Data entries:

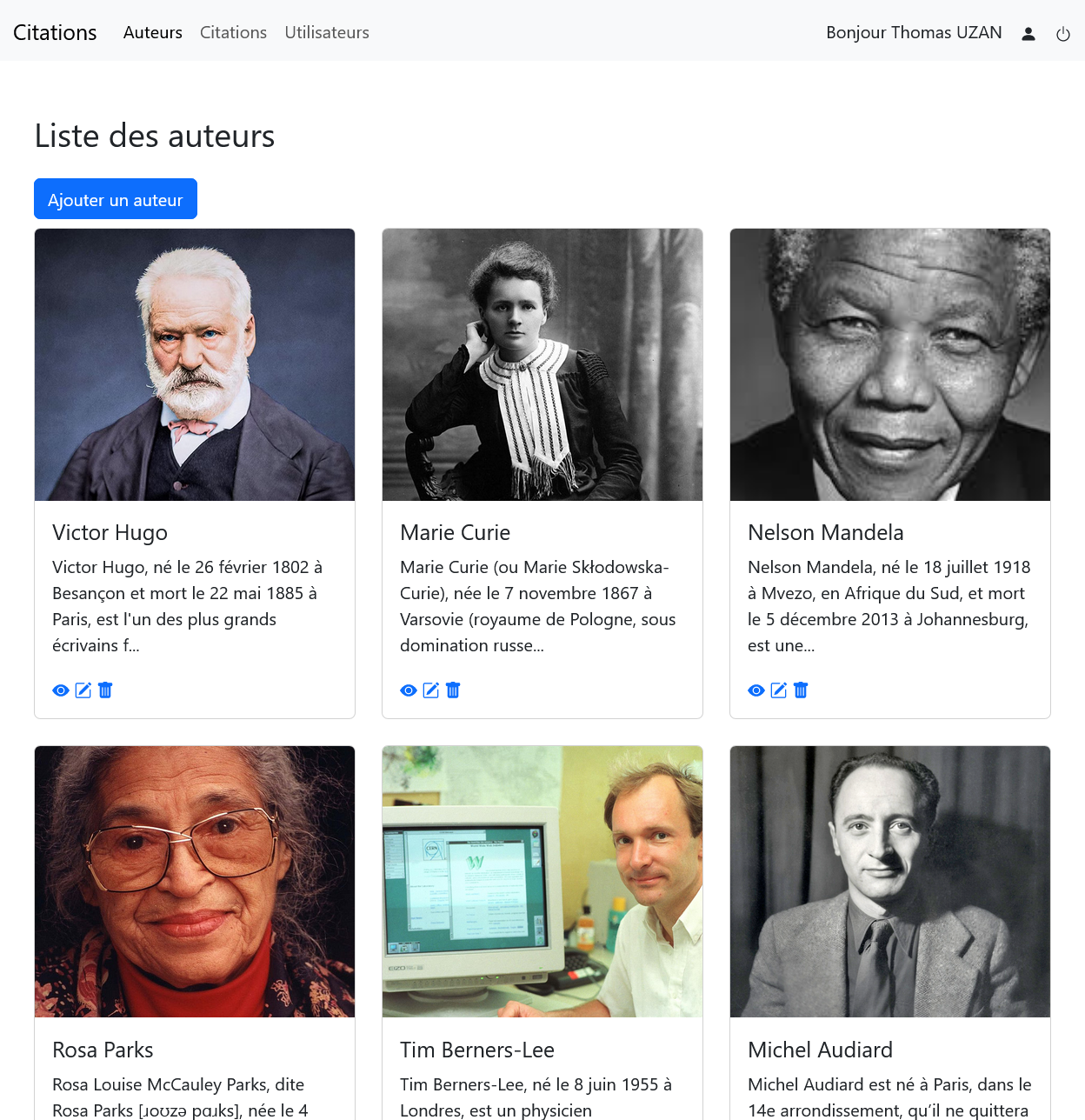Go to the Auteurs menu item
The image size is (1085, 1120).
tap(153, 32)
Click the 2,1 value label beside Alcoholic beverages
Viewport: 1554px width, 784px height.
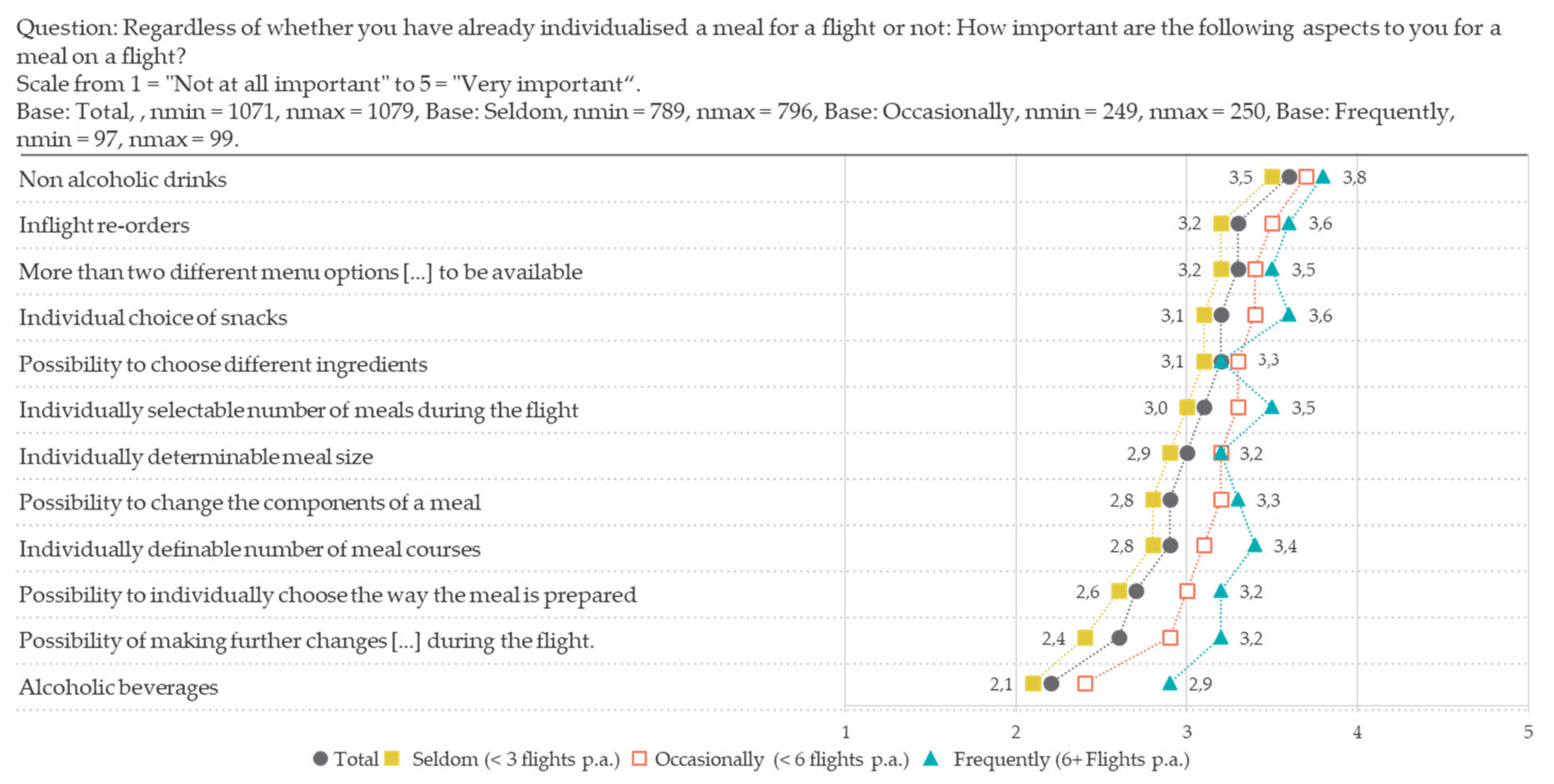pyautogui.click(x=1001, y=684)
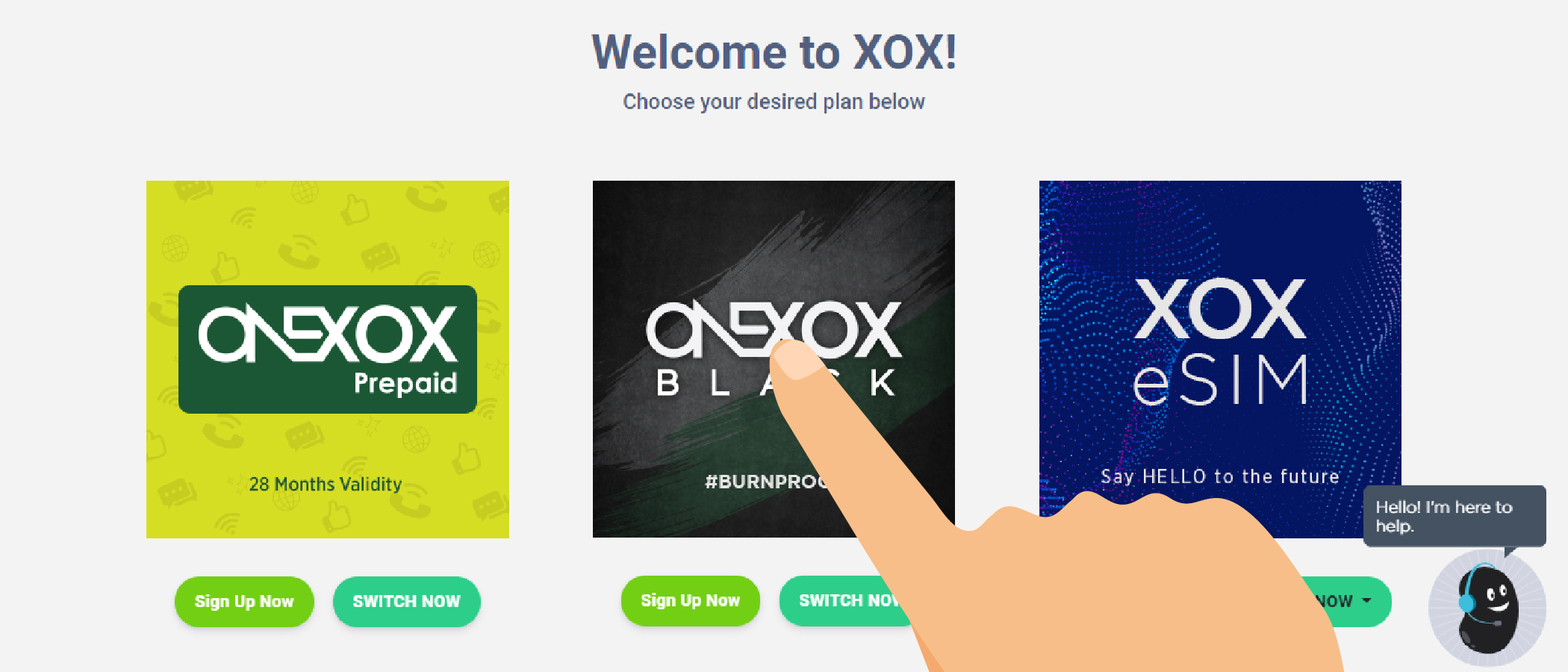Click the mascot's blue headset

click(1468, 591)
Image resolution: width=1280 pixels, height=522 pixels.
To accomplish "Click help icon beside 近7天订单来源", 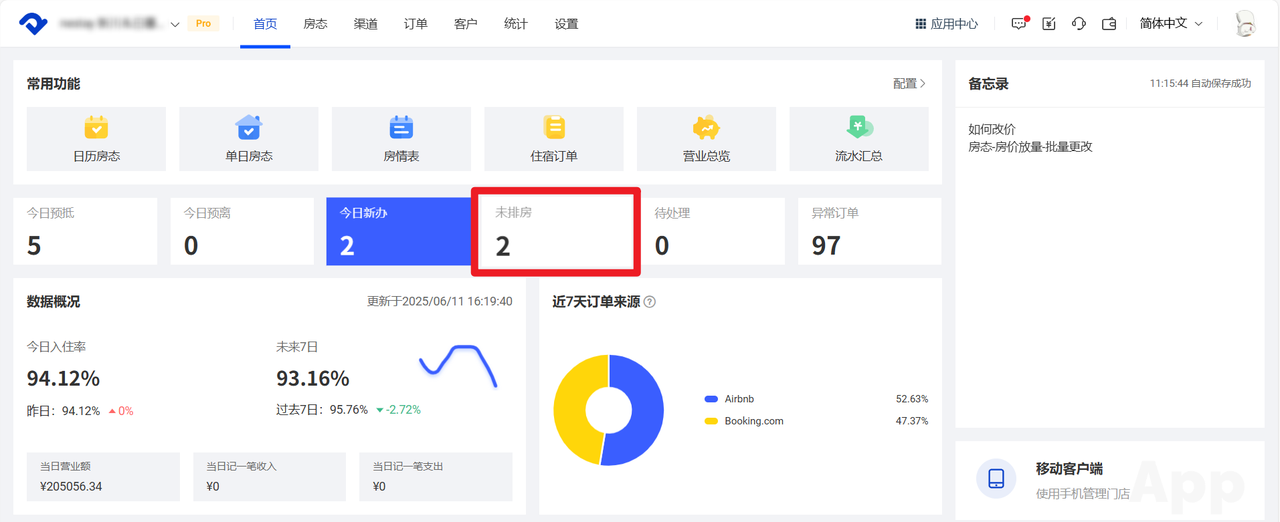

**Required work:** Transcribe the material above line for line without altering any wording. Leave out the pictures.

**Written solution:**
Go to the Auteurs menu item
The image size is (1085, 1120).
tap(153, 32)
Click the 2,1 value label beside Alcoholic beverages
Viewport: 1554px width, 784px height.
pyautogui.click(x=1001, y=684)
Click the mascot's blue headset

click(1468, 591)
Image resolution: width=1280 pixels, height=522 pixels.
To accomplish "Click help icon beside 近7天订单来源", 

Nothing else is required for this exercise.